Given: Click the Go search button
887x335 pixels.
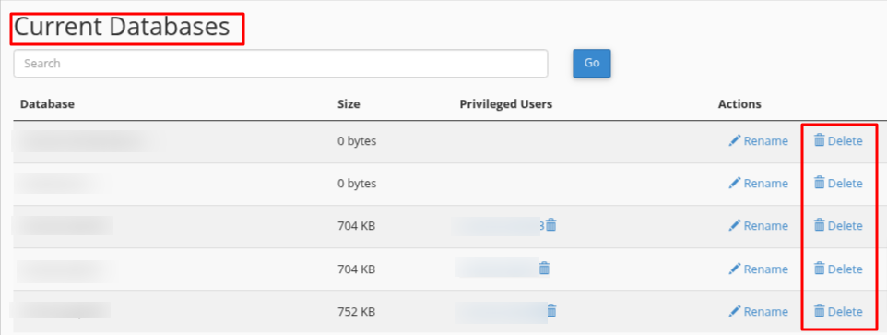Looking at the screenshot, I should [x=592, y=63].
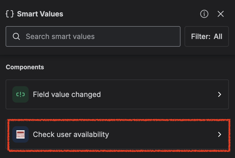Select the Components section header
The width and height of the screenshot is (235, 158).
pyautogui.click(x=25, y=67)
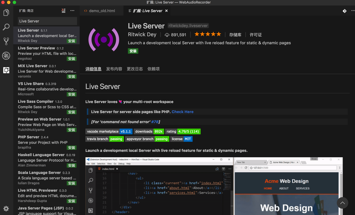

**Given task**
Write out all of the lines above again, word for word, without the pictures.

**Response**
Given: Click the Go search button
887x335 pixels.
Looking at the screenshot, I should [x=592, y=63].
Select the Components section header
The width and height of the screenshot is (235, 158).
pyautogui.click(x=25, y=67)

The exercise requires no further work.